In a public tweet, meanwhile, Trump wrote, “Get smart Republicans. FIGHT!”
His rhetoric was no less inflammatory when he spoke to his followers that afternoon: “You’ll never take back our country with weakness,” he told the crowd. “You have to show strength, and you have to be strong.”
And as rioting was underway, Trump tweeted, “Mike Pence didn’t have the courage to do what should have been done to protect our Country and our Constitution, giving States a chance to certify a corrected set of facts, not the fraudulent or inaccurate ones which they were asked to previously certify.”
Footage showed Trump’s supporters reading the post and chanting, “Hang Mike Pence!”
Members of the press
Trump has suggested that he would send reporters to prison if they don’t reveal their sources.

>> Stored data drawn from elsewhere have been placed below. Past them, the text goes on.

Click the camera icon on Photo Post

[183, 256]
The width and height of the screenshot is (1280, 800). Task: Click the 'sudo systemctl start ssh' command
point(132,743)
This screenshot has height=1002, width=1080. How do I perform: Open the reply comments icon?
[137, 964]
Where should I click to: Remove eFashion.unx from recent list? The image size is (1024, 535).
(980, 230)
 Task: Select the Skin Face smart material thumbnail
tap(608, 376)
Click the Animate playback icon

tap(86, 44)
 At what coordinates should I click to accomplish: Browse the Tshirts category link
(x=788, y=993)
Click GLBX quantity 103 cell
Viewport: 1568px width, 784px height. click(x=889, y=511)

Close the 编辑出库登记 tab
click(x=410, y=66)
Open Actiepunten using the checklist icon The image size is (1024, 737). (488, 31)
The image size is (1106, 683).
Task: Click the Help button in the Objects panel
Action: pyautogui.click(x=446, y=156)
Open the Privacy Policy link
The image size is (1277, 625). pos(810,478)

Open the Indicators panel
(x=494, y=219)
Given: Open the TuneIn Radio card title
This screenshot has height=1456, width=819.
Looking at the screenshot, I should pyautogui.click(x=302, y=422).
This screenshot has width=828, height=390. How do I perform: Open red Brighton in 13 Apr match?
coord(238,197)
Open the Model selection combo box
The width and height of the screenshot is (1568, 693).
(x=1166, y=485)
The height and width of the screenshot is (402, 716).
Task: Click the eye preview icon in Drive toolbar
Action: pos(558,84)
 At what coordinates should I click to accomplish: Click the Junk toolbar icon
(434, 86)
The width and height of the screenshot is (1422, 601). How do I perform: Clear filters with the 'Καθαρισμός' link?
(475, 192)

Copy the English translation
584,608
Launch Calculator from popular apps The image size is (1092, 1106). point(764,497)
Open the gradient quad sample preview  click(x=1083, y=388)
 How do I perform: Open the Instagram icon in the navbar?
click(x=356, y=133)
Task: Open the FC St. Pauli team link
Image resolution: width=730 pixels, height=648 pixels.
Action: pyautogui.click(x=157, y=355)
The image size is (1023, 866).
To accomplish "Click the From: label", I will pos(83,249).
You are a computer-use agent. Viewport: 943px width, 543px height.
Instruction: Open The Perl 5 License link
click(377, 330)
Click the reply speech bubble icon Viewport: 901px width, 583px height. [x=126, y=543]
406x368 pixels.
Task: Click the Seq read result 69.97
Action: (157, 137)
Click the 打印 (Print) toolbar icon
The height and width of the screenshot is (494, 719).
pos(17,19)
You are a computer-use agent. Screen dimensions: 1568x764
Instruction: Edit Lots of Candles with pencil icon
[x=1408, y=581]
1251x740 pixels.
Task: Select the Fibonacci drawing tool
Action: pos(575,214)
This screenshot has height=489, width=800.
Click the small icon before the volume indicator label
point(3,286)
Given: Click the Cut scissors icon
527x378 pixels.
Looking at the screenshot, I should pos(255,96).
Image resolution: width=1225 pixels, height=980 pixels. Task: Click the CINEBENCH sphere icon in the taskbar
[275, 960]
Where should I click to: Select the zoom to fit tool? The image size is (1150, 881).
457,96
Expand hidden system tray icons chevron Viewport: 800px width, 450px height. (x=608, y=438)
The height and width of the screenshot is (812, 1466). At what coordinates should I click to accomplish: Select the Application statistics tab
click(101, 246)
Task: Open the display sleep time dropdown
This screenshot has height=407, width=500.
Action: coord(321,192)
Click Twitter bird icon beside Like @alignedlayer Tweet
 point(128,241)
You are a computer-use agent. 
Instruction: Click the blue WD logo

“You get the information very easily,” Trump said at a rally in November 2022. “You tell the reporter, ‘Who is it?’ and the reporter will either tell you or not. And if the reporter doesn’t want to tell you, it’s bye-bye. The reporter goes to jail. And when the reporter learns that he’s going to be married in two days to a certain prisoner, that’s extremely strong, tough, and mean, he will say... ‘You know, I think I’m going to give you the information. Here’s the leaker. Get me the hell out of here!’”
Racial justice protesters
As crowds in Minnesota—and across the United States—protested the murder of George Floyd at the hands of a police officer in May 2022, Trump took to Twitter to urge further violence against them, sharing a slogan with a racist history: “When the looting starts, the shooting starts.”
When protesters filled the streets around the White House, Trump said, according to former Defense Secretary Mark Esper’s memoir, “Can’t you just shoot them? Just shoot them in the legs or something?”
(Trump has denied making the statement.)
Illegal immigrants
One of Trump’s most often-repeated campaign promises has been a vow to come down hard on illegal immigration. Here, too, his rhetoric has become outright menacing.
“Getting them out will be a bloody story,” Trump said at a September rally in Wisconsin, referring to illegal immigrants in Colorado. “They should have never been allowed to come into our country. Nobody checked them.”
What could actually happen if Trump is elected?
Trump’s aggressive rhetoric has come alongside vows to prosecute his political foes, including Biden, Harris and former President Barack Obama among many others. As noted, he has also threatened to use military force on American citizens.
But just how credible are these threats? To what extent could Trump exact revenge if he returns to the White House?
Legal experts told NBC News that, under a new Trump administration, the Justice Department and FBI could carry out his threats, especially if Trump manages to install allies in key positions within the organizations.
“A corrupt US attorney with one corrupt prosecutor can do enormous damage,” explained NBC legal analyst (and former US attorney) Joyce Vance.
As president, Trump would also be commander-in-chief of the US military. Former military officials are worried that Trump would try to follow through on his threat to use the armed forces for his domestic whims.
“To use the US military in terms of domestic law enforcement, it’s not the American way,” John Kelly, Trump’s one-time White House chief of staff and a former general, told The Washington Post. “The fear is he will tell them to do something illegal, and that’s a really bad thing to do.”